Article Info
SCOTUS Blocks Virginia Remap Bid

| Scope | |
|---|---|
| Jurisdiction | Virginia |
| Impact | state |
| Key Entities | |
| Denied emergency application without comment | Supreme Court of the United States |
| Virginia Attorney General; led the application to SCOTUS | Jay Jones |
| Virginia Governor; had already declined to use the new map | Abigail Spanberger |
| Struck down the constitutional amendment enabling the remap | Virginia Supreme Court |
| Passed the new congressional map in February 2026 | Virginia General Assembly |
| Legal Issues | |
| |
| What It Means | |
| |
| Timeline | |
| February 2026 | Virginia General Assembly adopted new congressional map |
| April 2026 | Virginia voters approved constitutional amendment enabling the remap |
| May 8, 2026 | Virginia Supreme Court struck down the amendment on procedural grounds |
| May 15, 2026 | U.S. Supreme Court denied emergency request to reinstate the map |
SCOTUS Blocks Virginia Remap Bid
The Supreme Court shut down Virginia Democrats' last-ditch effort to redraw congressional lines before 2026 midterms.
From The Boise Gun Club Handbook
The Supreme Court refused Friday to reinstate a Virginia congressional map drawn specifically to favor Democrats in the 2026 elections.
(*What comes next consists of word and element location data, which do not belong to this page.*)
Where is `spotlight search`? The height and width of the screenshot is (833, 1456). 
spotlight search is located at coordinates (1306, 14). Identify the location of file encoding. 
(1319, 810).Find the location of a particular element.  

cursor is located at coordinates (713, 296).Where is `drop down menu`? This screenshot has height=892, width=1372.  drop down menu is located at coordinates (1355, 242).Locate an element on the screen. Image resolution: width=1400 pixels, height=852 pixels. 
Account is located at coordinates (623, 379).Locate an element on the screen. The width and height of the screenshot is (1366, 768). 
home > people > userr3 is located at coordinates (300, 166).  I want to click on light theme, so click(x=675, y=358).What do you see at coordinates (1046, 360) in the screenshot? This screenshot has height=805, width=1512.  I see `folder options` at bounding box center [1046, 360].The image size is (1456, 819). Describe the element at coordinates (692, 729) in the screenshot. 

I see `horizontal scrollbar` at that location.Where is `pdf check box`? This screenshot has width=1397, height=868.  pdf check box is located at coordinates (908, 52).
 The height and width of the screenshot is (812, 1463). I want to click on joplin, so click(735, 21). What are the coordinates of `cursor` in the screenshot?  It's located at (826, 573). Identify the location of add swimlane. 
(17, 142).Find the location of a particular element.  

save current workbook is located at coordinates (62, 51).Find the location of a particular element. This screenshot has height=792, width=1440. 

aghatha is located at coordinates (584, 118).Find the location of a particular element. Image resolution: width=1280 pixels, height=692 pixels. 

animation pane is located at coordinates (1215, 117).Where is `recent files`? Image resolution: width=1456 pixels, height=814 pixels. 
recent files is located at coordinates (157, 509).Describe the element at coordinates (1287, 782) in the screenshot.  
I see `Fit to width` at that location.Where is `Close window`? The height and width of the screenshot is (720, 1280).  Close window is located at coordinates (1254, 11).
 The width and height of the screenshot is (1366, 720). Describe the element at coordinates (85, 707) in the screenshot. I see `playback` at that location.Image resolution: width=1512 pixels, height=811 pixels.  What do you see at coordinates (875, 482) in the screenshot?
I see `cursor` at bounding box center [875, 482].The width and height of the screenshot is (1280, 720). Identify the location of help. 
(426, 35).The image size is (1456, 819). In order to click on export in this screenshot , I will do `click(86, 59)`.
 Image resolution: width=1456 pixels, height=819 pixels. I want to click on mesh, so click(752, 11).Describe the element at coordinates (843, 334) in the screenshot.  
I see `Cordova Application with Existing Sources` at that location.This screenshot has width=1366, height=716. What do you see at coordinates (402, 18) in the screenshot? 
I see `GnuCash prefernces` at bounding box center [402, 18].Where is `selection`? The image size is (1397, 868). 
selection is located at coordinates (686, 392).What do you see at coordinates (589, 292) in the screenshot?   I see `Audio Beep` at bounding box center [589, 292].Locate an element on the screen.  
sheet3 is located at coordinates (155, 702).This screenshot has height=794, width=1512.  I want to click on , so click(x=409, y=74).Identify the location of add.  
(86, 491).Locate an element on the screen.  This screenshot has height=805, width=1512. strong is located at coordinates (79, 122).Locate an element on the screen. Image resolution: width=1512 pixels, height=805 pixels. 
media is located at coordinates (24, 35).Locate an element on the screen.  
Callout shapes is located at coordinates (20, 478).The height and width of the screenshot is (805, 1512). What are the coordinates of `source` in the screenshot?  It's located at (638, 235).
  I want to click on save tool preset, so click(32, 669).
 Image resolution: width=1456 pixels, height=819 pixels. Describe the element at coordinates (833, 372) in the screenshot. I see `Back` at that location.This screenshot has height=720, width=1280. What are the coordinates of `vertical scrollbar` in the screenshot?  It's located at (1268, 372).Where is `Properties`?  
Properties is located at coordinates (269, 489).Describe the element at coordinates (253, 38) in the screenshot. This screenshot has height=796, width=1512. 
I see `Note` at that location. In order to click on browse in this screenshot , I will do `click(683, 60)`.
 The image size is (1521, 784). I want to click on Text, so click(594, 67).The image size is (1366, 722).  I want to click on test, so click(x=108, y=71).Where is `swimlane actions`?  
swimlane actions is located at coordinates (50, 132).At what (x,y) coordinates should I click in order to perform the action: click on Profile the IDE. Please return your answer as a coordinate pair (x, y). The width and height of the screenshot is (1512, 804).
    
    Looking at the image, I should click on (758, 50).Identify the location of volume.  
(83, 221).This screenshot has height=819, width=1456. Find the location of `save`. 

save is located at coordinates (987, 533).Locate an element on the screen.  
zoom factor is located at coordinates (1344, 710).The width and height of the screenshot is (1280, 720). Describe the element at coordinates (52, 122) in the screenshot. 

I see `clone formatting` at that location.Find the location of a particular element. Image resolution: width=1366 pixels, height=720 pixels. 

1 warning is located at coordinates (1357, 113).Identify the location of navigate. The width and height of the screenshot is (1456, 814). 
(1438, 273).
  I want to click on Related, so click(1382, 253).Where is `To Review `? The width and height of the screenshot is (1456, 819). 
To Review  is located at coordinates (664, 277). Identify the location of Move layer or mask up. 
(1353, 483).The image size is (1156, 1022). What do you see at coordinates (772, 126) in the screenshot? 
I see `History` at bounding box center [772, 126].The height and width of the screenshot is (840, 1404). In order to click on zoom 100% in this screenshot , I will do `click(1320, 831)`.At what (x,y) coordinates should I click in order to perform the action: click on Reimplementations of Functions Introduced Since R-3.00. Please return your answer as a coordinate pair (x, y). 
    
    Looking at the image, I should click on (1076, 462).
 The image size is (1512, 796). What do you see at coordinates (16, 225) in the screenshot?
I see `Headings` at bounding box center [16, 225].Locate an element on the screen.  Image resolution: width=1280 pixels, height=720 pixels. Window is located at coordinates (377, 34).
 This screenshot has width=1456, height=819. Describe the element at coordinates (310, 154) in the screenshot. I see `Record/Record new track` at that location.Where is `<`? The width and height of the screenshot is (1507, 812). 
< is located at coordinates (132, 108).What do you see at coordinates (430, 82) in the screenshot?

State of play: The unsigned order landed at 6:30 p.m. EDT — fifteen minutes after the court received the final brief from Virginia Attorney General Jay Jones. No justice publicly dissented. The whole thing was over before the weekend news cycle could even spin up.
Catch up quick:
- Virginia's General Assembly adopted a new congressional map in February, but it required a state constitutional amendment to take effect outside the normal post-census cycle.
- Voters approved that amendment in April.
- The Virginia Supreme Court struck the amendment down in May, ruling the legislature had jumped the gun — literally passing the amendment after 1.3 million early ballots had already been cast in the 2025 general election, violating the required two-session procedure.
Jones and Virginia Democrats argued the state supreme court "overthrows a democratic outcome just days" before election prep must begin, and that federal questions about the definition of "election" under federal law were at stake. Republicans countered it was a clean state-law matter the U.S. Supreme Court had no business touching.
Reality check: The practical damage here was already contained. Governor Abigail Spanberger had told the state earlier in the week that Virginia wouldn't use the new map regardless. Jones acknowledged as much in his Friday filing but argued SCOTUS should act anyway to "inform" future conduct. The court was not persuaded.
Between the lines: The justices didn't write a word of explanation, which tells you something. When a court declines to even note a dissent on a politically charged redistricting fight, it's a signal the underlying request wasn't close.
What to watch: Virginia heads into 2026 under its existing congressional map. Whether Democrats attempt another redistricting push through proper procedural channels — including a correctly sequenced constitutional amendment — remains the open question before the next legislative session.